One of the most-heard complains from people who use distributions like Red Hat, Mandrake or SuSE is the "dependency hell" problem. You want to install an RPM and bang -- you have a dependency problem. There have been a few attempts to overcome dependency problems: SuSE with their YOU (Your Online Update), Mandrake with URPMI, and Redhat with their UP2date program. There is also a solution from Aduva called Aduvizor, but it's not supporting the latest distributions yet. Read on to learn about another interesting solution ... One of the solutions is Ximian Red Carpet (which is available to most of the distributions, freely or by subscription for increased download speed), however Red Carpet has one big problem -- if the package is not on Ximian Red-Carpet servers (like, umm, KDE packages), you're (again) on your own.

Then there is another solution from Connectiva in Brazil, which has made something called APT4RPM -- basically an APT wrapper around RPM database on your machines, so you can use all of Debian's APT features (sans DSELECT feature) to upgrade your packages, or your entire distribution. (So now you can use your favorite distribution AND APT to update it.)

Two open source developers have improved Connectiva's solution to work with ANY RPM-4 based solution, and the [not finished yet but seems pretty stable solution] is at APT4RPM project pages in sourceforge. I have decided to give a test on my Redhat 7.2 machine. I installed the binaries, edited the /etc/apt/sources.list (just remove the # from your distribution's mirror), typed "apt-get dist-update," crossed my fingers -- and lo and behold, 48 new packages were installed, 7 were upgraded, and I only had to press "enter" to start the ball rolling!

So, for those of you who want to test it -- the URL is above (and if you could help with creating mirrors for your favorite distribution - that would be very helpful, thank you), you might want to try it. Just don't forget to read the FAQ before doing anything, and report bugs to the authors. Note: although the binaries are for Red Hat, the SRPMS are right there so you can just recompile it on your favorite distribution. Enjoy.

15 of 386 comments (clear)

  1. rpm by ChazeFroy · · Score: 5, Funny

    rpm -Fvh slackware.rpm

  2. Unsolvable problems by err666 · · Score: 4, Insightful

    Here comes an example from the real world: Apt/dpkg is no better than rpm. I can install cups without ghostscript and apt doesn't complain. I have this dependency with my printer, most probably others who use CUPS with a laser printer don't have the dependency.
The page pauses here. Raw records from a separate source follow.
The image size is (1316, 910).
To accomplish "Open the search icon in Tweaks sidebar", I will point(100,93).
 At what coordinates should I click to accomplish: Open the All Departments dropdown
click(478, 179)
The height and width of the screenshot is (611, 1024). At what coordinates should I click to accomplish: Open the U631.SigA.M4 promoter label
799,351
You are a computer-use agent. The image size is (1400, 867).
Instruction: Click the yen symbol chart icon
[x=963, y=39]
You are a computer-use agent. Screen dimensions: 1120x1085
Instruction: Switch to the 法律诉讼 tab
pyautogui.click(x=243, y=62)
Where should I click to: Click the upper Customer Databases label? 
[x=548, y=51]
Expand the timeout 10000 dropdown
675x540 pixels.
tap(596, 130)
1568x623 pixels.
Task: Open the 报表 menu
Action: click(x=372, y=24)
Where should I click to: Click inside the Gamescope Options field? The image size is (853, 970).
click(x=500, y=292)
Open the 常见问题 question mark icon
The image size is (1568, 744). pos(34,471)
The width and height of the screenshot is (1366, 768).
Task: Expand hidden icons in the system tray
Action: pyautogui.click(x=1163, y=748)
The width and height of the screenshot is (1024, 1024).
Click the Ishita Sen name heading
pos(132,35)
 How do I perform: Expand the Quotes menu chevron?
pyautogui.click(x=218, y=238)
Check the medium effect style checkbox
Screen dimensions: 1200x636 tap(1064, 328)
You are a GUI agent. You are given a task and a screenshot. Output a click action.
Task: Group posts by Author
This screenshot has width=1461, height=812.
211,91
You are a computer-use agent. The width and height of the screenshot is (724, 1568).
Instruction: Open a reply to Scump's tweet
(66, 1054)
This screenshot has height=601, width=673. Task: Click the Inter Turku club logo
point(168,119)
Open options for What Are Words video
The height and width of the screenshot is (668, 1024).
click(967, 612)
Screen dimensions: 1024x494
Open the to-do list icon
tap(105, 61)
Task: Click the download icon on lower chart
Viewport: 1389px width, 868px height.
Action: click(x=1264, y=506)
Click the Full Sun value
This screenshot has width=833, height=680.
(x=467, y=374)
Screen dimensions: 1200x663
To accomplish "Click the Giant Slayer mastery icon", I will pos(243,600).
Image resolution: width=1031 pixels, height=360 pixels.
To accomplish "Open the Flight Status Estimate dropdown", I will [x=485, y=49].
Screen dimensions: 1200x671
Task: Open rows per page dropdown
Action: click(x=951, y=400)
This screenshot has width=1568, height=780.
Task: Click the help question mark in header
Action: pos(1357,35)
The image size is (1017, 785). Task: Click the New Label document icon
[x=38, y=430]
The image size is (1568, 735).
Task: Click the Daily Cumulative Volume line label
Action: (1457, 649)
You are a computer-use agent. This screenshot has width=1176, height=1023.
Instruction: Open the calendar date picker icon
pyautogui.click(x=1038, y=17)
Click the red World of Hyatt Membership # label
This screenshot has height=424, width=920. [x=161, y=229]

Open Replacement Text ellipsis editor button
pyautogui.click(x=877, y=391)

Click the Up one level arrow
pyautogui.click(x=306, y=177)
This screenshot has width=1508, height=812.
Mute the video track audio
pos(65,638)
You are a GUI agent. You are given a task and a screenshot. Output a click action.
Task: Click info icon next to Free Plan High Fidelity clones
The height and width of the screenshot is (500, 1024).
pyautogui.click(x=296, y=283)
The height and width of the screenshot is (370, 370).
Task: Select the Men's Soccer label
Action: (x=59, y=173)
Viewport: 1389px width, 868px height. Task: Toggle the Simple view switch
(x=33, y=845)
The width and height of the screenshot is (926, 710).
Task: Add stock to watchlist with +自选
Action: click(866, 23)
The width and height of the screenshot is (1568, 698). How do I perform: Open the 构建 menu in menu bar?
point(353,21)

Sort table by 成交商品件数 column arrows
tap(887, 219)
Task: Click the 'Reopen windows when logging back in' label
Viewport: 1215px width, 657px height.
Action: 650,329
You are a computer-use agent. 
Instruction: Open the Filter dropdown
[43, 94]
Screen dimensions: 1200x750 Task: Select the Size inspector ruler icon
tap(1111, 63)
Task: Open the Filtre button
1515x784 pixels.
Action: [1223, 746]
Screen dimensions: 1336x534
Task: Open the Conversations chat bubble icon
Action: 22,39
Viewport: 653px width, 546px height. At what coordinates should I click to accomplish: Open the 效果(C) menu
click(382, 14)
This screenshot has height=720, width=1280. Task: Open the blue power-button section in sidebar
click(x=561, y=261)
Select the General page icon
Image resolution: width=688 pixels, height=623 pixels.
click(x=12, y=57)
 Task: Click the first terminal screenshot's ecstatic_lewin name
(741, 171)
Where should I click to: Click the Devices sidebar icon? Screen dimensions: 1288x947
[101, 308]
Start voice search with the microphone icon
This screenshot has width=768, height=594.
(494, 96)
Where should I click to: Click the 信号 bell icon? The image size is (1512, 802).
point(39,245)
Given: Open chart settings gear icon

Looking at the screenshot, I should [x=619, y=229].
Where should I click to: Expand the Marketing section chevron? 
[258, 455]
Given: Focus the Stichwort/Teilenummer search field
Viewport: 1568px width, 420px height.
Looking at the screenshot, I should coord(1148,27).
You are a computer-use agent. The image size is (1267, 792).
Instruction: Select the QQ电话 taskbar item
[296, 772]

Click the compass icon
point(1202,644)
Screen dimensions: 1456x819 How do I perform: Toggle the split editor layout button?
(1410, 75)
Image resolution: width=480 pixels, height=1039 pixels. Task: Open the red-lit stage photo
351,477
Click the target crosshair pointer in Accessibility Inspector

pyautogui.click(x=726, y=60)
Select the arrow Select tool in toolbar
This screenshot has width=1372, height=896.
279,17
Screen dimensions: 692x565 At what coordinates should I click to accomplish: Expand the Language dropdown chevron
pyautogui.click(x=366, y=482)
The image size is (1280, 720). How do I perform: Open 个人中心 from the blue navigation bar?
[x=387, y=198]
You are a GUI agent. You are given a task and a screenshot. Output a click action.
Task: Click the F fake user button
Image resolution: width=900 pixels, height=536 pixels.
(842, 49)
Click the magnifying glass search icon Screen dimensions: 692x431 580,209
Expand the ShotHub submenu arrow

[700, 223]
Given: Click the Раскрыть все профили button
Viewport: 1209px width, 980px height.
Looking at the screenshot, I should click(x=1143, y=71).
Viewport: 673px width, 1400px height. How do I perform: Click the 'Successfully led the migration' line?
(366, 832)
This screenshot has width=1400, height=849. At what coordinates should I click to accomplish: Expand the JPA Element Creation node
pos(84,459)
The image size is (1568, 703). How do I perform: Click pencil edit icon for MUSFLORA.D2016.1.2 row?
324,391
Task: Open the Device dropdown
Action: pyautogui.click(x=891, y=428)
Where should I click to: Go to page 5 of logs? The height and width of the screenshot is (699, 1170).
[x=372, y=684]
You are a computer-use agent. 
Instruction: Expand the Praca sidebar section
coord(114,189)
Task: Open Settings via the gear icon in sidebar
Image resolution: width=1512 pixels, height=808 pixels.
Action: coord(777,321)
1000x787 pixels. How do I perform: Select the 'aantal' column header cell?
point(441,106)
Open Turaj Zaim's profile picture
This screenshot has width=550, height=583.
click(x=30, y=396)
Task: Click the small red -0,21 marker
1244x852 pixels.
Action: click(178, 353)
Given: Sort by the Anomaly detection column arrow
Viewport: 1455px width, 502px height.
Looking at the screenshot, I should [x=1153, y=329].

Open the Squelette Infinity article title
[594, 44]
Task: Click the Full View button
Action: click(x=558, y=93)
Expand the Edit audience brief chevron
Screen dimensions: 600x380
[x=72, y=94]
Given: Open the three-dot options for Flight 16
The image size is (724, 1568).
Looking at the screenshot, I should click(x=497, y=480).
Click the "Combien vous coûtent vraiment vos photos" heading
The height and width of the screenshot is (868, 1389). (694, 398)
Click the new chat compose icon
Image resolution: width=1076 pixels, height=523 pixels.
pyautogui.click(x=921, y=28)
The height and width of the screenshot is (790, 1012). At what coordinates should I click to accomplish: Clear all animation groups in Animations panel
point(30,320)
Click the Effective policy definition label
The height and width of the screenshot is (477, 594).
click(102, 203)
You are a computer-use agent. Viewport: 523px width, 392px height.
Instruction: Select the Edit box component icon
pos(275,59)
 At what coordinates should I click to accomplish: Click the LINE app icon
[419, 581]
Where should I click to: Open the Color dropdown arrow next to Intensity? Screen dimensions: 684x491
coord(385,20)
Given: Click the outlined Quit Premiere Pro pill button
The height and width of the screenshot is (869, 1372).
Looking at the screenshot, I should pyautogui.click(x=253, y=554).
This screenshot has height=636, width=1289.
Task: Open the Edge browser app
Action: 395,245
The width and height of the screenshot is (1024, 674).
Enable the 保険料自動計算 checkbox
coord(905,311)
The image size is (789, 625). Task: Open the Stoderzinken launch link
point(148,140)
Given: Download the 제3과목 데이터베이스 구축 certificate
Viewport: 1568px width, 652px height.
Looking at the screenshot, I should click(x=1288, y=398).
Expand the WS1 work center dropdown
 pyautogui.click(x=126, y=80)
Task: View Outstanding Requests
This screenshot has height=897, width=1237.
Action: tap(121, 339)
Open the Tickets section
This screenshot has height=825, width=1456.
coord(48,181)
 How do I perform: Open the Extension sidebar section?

    I don't see any problem here, either. All the dependency "problems" I can imagine can easily be solved by a flatrate, some time and a big harddisk.

    On SuSE, I often used --nodeps for rpm, cos I *knew* that mutt doesn't *require* a spell checker, even if the stupid .SPEC file said so.

    --
    reduce(lambda x,y:x+y,map(lambda x:chr(ord(x)^42),tuple('zS^BED\nX_FOY\x0b')))
    1. Re:Unsolvable problems by Nailer · · Score: 4, Insightful

      This isn't a direct response to you, but to you and some of the other comments in the thread.
      Some points:

      If you have the brains to compile from source, you have the brains to write a spec file. Its not hard.

      APT is not a packaging system, and never was. Its an application that sits on top of packaging systems. APT designers have repeatedly stated they designed APT to be independent of packaging systems. If APT running on Red Hat is a `hack' then APT is general must be if the authors designed it with such functionality in mind...

      I have a box here running CVS versions of every GNOME package, up to the moment KDE, and every other package I want - 873 in total, same install for around a year upgraded between versions since 7.0. 873 packages, no problems with dependency hell, and not a single package is installed without its dependencies being met.

      Have you every considered that RPM:

      a) Might have changed since you last looked at it?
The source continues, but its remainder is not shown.